§ **Required work**
Ignore the pictures in the data below and set down exactly the lines from its first line through the line containing "You are a computer-use".

== The input ==

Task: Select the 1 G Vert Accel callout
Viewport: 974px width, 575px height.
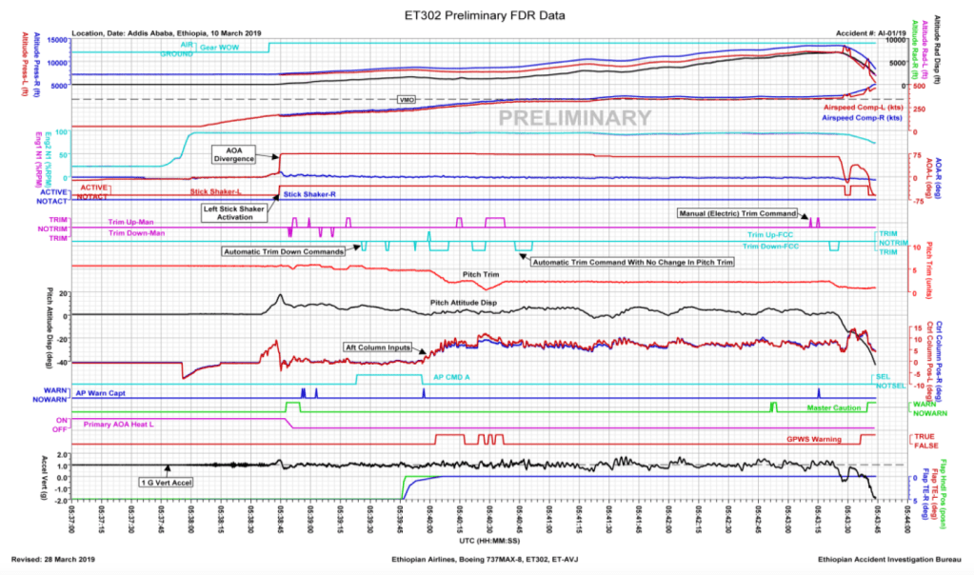Action: (167, 483)
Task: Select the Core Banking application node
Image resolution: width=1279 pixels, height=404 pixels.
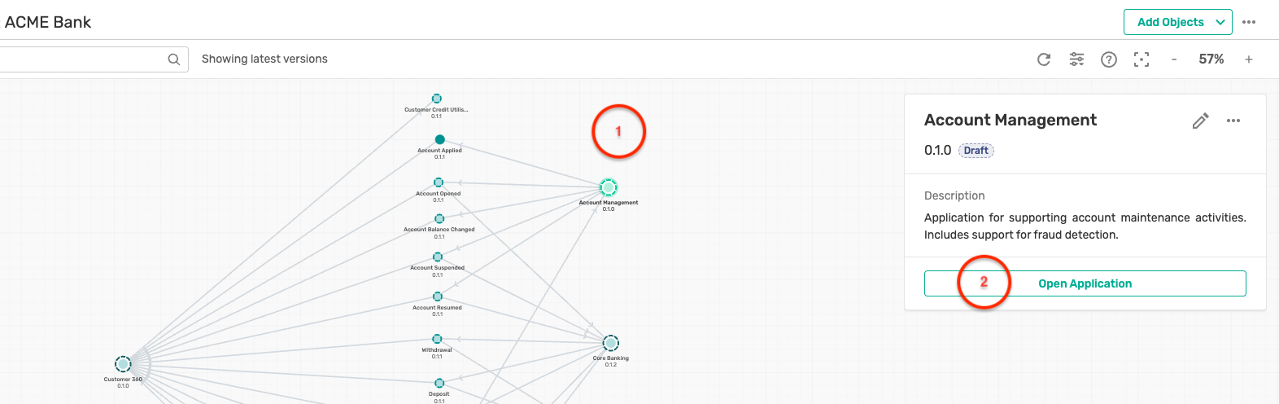Action: [x=611, y=343]
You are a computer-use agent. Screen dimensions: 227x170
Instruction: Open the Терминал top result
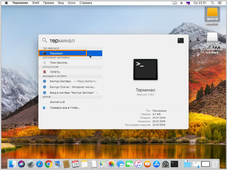[x=70, y=53]
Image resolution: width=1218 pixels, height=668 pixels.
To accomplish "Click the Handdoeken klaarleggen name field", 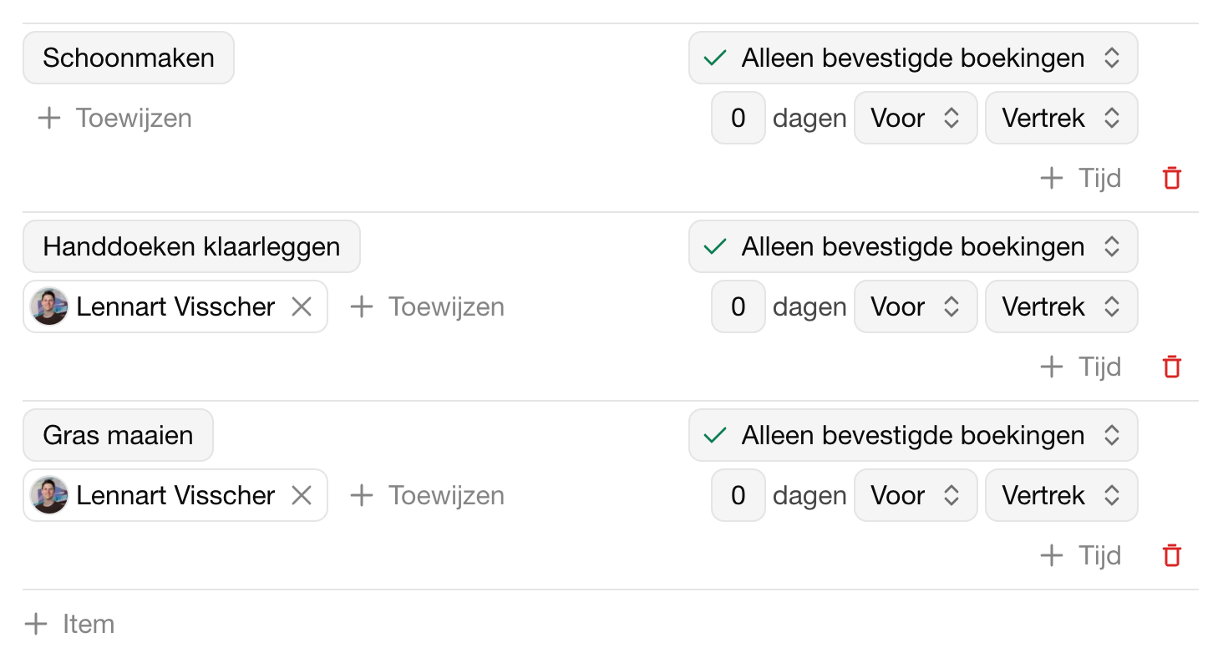I will 191,247.
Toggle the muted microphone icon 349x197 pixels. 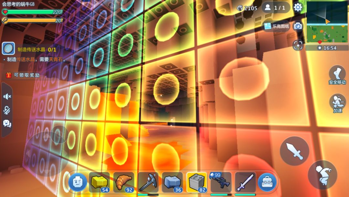pos(7,110)
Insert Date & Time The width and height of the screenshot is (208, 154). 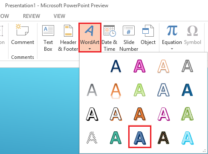[110, 38]
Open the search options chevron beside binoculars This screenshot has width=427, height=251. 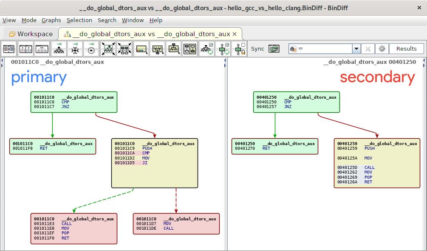point(300,48)
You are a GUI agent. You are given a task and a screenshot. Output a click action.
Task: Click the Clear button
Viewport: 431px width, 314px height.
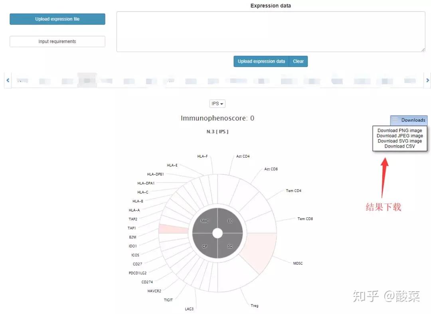(x=298, y=61)
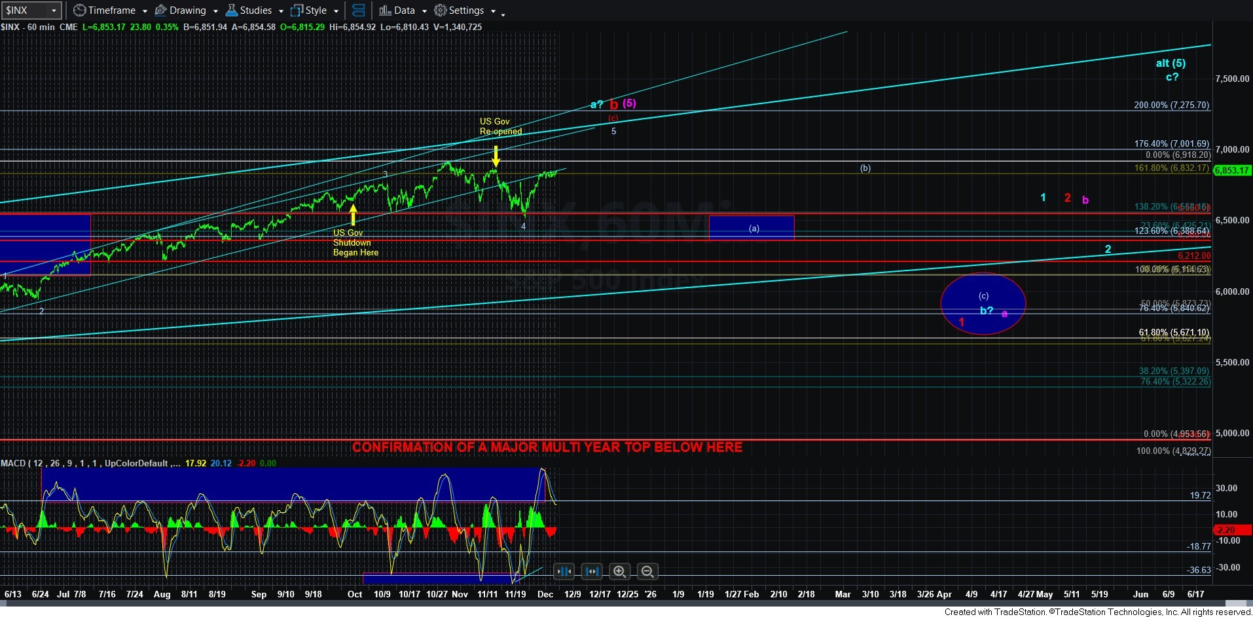Expand the Style dropdown arrow
This screenshot has width=1253, height=617.
(336, 11)
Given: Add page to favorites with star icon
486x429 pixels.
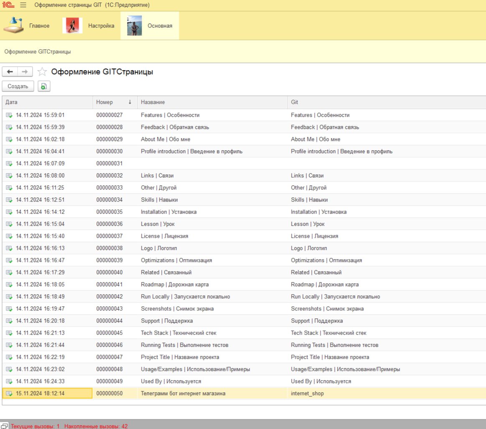Looking at the screenshot, I should [42, 72].

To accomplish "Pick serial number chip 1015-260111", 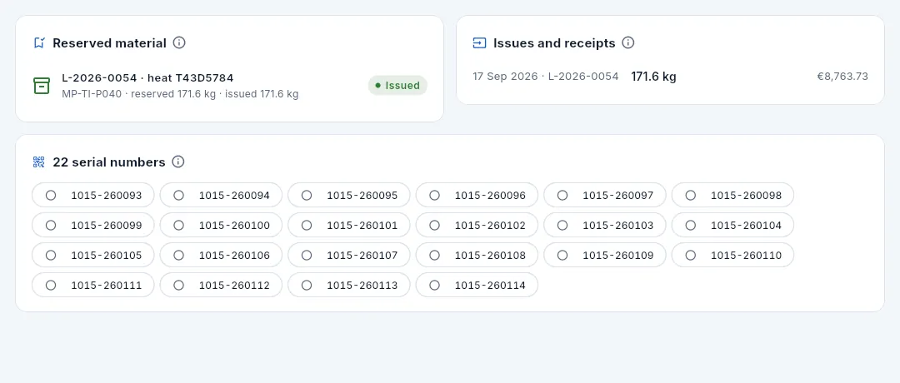I will (93, 285).
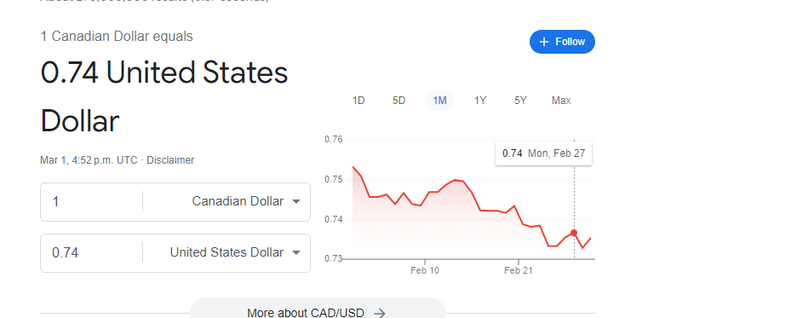Click arrow icon in More about CAD/USD
797x318 pixels.
tap(379, 313)
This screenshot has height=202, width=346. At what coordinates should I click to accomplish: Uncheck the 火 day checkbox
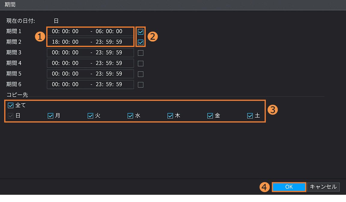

===

§ **Task output**
Task: Select the 1 G Vert Accel callout
Viewport: 974px width, 575px height.
Action: (167, 483)
Task: Select the Core Banking application node
Image resolution: width=1279 pixels, height=404 pixels.
Action: [x=611, y=343]
You are a computer-use agent. Screen dimensions: 227x170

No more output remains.